* **Problem details**: Use the entries below and reproduce exactly the lines from the one containing "Space Planning (107, 2418)" down to the one containing "Hygiene (38, 2374)", both of them included.

Stored data
►
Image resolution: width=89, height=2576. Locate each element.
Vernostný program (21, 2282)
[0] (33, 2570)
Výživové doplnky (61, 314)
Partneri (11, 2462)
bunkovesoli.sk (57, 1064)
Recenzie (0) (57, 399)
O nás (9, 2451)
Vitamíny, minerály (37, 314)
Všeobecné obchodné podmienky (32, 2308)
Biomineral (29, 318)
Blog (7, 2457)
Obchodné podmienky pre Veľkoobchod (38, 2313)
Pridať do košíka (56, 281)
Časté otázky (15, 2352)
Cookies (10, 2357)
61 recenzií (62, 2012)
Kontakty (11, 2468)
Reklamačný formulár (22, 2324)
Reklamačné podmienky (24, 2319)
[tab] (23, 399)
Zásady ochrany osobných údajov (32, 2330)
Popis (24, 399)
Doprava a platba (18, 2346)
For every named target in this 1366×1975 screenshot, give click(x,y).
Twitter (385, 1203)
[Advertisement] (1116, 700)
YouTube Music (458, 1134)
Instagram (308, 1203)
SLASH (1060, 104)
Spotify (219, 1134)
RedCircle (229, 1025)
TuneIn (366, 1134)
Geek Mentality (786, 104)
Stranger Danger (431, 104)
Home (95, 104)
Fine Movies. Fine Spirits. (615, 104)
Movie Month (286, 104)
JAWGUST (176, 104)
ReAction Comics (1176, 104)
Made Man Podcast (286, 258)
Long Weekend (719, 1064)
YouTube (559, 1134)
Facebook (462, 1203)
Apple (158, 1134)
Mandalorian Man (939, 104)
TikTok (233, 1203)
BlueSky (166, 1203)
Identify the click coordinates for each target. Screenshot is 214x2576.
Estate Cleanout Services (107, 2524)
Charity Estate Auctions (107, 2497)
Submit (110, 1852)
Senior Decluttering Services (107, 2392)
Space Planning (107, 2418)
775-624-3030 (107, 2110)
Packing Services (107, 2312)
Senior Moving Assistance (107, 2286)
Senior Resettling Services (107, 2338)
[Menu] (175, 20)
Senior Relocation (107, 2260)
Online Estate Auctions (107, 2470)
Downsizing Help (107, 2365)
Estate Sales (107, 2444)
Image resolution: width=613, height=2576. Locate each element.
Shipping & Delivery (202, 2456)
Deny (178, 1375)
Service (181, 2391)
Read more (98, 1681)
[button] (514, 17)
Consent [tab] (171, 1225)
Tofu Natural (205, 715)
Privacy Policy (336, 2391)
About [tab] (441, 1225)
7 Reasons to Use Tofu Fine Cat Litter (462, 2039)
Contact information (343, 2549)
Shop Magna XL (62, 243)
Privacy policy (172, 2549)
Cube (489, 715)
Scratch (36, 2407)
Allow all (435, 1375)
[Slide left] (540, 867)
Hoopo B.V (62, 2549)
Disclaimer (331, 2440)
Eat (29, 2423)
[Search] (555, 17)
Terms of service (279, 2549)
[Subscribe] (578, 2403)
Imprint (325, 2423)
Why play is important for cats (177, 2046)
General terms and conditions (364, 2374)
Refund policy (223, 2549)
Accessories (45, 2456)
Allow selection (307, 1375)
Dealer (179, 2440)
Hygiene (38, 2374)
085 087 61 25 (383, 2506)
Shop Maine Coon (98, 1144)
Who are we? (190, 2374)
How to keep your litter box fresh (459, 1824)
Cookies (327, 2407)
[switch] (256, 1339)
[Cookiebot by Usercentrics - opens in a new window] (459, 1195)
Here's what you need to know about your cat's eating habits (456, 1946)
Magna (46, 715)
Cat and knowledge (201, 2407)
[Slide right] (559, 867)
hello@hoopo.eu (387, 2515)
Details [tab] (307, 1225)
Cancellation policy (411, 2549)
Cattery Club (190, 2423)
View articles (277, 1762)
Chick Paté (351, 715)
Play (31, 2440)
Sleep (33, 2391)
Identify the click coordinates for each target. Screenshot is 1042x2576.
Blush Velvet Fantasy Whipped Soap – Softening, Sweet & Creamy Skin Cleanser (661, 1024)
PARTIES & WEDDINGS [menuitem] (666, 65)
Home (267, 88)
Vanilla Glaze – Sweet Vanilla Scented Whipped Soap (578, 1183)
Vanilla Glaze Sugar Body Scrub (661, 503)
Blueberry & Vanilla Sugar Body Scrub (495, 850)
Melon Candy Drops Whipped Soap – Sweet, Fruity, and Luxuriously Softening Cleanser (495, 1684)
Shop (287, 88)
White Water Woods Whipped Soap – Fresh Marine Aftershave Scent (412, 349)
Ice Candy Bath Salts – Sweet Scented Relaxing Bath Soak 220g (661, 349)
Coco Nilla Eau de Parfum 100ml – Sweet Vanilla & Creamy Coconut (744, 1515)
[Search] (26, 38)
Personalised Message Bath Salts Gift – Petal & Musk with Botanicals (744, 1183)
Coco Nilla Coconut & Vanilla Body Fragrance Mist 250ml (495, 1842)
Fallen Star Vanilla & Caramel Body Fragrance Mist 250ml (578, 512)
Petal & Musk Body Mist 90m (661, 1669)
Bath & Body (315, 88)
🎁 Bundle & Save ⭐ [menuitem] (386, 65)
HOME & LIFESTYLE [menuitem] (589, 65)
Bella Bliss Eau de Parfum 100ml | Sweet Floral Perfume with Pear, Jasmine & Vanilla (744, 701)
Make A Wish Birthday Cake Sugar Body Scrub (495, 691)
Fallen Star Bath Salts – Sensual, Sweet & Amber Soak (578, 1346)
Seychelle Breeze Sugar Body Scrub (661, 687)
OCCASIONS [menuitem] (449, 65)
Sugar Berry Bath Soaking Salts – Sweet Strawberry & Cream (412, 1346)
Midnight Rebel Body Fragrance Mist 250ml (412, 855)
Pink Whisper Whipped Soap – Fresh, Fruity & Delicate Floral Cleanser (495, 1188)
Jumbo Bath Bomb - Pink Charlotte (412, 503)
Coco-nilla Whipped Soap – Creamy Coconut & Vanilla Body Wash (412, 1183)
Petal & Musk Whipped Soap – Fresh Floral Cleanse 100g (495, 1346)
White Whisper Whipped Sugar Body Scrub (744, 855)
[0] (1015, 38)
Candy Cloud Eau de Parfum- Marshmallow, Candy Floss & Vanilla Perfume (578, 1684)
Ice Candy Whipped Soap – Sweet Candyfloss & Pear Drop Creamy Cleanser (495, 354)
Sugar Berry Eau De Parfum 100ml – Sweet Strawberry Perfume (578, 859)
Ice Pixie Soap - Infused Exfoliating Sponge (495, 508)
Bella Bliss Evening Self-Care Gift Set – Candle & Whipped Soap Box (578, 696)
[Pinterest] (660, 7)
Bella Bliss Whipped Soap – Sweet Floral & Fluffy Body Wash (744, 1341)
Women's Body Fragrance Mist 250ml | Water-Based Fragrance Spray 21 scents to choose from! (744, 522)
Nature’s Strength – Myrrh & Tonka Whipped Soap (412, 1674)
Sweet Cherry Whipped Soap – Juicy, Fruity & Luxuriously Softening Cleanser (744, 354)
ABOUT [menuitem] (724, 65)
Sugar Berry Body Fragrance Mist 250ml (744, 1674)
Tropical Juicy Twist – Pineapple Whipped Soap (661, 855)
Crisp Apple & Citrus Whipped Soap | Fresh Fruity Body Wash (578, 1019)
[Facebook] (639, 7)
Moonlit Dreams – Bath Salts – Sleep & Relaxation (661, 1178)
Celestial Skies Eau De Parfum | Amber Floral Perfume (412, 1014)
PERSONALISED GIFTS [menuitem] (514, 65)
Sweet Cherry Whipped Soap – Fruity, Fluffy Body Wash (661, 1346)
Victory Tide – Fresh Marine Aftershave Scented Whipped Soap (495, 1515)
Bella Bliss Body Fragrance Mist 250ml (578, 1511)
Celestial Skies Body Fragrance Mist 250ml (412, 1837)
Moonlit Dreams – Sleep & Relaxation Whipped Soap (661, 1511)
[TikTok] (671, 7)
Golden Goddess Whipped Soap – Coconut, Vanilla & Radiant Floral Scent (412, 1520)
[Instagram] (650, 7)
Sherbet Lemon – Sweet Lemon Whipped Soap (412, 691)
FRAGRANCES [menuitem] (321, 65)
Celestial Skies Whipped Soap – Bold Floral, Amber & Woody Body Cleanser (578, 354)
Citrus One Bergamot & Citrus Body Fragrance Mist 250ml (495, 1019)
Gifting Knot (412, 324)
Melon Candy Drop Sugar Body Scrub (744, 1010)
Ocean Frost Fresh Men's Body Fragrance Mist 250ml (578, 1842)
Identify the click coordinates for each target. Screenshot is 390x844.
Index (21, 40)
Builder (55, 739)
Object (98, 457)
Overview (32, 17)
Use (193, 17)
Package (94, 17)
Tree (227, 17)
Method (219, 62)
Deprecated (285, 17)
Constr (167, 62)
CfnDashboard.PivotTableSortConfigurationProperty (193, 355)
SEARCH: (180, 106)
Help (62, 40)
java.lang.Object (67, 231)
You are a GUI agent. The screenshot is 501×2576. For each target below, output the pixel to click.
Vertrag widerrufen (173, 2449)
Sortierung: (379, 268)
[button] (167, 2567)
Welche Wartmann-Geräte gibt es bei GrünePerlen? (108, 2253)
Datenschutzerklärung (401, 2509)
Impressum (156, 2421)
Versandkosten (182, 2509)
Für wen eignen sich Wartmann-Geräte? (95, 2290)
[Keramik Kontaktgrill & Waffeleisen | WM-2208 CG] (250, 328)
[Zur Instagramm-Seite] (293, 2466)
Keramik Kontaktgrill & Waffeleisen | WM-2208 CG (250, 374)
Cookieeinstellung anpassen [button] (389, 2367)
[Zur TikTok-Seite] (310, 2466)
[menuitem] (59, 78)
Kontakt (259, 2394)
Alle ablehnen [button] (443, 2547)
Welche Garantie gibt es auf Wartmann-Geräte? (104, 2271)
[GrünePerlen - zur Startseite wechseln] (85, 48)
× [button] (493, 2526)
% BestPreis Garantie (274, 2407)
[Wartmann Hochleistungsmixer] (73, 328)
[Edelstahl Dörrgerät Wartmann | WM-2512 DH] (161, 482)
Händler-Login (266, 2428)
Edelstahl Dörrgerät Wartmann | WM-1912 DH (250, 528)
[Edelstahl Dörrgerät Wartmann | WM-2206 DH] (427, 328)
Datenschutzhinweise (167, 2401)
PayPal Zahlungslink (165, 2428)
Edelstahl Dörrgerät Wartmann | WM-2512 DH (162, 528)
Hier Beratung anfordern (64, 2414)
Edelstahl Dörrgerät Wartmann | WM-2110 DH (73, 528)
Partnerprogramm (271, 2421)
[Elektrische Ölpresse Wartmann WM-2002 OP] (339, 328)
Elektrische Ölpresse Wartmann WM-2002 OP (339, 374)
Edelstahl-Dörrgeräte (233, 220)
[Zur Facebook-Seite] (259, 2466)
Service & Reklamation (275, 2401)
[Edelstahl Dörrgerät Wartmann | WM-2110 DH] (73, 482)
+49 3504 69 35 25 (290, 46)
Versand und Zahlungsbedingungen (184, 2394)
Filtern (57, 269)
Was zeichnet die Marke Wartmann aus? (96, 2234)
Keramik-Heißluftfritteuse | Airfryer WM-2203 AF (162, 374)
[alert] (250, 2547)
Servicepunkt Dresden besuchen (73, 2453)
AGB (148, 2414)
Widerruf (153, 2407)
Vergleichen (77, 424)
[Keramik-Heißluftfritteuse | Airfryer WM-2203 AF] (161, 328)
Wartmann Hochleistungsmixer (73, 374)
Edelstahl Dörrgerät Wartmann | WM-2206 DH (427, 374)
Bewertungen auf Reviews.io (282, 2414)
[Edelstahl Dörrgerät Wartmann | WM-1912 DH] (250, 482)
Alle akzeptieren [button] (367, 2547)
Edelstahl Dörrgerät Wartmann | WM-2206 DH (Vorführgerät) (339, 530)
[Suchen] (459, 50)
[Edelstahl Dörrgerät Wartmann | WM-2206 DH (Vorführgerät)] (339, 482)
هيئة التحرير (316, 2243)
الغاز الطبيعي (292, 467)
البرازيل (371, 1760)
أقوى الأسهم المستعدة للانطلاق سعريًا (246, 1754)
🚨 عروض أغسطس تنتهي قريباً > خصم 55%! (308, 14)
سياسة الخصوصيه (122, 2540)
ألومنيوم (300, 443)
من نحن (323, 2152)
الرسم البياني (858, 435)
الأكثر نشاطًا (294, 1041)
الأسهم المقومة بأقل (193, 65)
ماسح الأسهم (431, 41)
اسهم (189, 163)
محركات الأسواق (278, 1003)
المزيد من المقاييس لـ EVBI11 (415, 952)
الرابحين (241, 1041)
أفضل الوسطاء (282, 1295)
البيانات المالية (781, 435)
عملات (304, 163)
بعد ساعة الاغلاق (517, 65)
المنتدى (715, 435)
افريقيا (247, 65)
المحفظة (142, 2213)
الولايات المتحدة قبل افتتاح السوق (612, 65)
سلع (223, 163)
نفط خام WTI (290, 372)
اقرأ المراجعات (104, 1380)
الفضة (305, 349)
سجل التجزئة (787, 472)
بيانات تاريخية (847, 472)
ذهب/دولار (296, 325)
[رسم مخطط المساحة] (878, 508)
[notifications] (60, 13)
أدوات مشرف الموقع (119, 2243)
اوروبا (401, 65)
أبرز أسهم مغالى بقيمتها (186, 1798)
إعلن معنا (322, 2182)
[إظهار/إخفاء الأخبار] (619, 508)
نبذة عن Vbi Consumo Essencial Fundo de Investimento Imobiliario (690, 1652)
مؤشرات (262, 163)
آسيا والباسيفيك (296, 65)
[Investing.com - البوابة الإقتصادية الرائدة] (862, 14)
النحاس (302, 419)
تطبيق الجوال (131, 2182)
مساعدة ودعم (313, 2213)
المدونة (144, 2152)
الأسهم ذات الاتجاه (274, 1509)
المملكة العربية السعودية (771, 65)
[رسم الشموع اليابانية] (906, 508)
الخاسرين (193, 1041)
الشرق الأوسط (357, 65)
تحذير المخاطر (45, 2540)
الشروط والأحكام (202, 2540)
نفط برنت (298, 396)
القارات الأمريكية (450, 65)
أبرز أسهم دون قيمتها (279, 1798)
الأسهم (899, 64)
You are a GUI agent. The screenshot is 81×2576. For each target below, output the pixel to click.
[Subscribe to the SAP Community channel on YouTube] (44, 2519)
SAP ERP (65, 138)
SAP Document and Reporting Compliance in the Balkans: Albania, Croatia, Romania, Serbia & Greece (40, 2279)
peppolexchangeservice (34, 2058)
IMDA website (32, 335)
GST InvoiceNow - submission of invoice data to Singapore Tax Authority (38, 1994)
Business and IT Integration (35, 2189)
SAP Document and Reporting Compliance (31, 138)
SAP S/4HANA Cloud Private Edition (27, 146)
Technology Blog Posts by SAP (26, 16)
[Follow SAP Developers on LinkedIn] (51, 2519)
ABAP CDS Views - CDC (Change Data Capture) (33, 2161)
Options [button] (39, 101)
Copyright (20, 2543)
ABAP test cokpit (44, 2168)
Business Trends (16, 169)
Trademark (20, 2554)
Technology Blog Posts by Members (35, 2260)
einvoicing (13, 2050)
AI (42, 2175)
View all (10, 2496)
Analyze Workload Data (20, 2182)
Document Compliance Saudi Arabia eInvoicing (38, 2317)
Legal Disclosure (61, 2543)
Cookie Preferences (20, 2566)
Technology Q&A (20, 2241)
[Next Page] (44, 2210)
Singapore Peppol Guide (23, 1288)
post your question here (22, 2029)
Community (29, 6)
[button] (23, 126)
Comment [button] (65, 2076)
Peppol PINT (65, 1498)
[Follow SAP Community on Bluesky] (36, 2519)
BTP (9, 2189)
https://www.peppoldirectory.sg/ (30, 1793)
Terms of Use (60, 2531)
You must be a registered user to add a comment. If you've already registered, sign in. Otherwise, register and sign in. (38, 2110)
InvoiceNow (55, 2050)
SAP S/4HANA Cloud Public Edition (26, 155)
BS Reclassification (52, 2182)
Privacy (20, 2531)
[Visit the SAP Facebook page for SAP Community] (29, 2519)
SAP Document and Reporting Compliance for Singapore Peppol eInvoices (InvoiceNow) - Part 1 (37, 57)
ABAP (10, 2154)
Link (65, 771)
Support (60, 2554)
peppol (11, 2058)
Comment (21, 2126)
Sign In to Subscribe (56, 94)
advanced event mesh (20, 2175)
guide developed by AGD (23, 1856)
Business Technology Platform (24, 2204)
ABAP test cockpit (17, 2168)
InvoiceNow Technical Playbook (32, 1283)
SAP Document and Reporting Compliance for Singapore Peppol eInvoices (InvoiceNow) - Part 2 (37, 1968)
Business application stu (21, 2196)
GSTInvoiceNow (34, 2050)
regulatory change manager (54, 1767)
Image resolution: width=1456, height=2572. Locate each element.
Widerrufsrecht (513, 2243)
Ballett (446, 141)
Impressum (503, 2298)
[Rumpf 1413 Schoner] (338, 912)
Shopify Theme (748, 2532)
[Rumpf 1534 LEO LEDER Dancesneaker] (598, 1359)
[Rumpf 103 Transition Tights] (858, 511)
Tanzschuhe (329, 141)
◄
* **Output**:
Space Planning (107, 2418)
775-624-3030 (107, 2110)
Packing Services (107, 2312)
Senior Moving Assistance (107, 2286)
Senior Resettling Services (107, 2338)
[Menu] (175, 20)
Senior Relocation (107, 2260)
Online Estate Auctions (107, 2470)
Downsizing Help (107, 2365)
Estate Sales (107, 2444)
Image resolution: width=613, height=2576. Locate each element.
Shipping & Delivery (202, 2456)
Deny (178, 1375)
Service (181, 2391)
Read more (98, 1681)
[button] (514, 17)
Consent [tab] (171, 1225)
Tofu Natural (205, 715)
Privacy Policy (336, 2391)
About [tab] (441, 1225)
7 Reasons to Use Tofu Fine Cat Litter (462, 2039)
Contact information (343, 2549)
Shop Magna XL (62, 243)
Privacy policy (172, 2549)
Cube (489, 715)
Scratch (36, 2407)
Allow all (435, 1375)
[Slide left] (540, 867)
Hoopo B.V (62, 2549)
Disclaimer (331, 2440)
Eat (29, 2423)
[Search] (555, 17)
Terms of service (279, 2549)
[Subscribe] (578, 2403)
Imprint (325, 2423)
Why play is important for cats (177, 2046)
General terms and conditions (364, 2374)
Refund policy (223, 2549)
Accessories (45, 2456)
Allow selection (307, 1375)
Dealer (179, 2440)
Hygiene (38, 2374)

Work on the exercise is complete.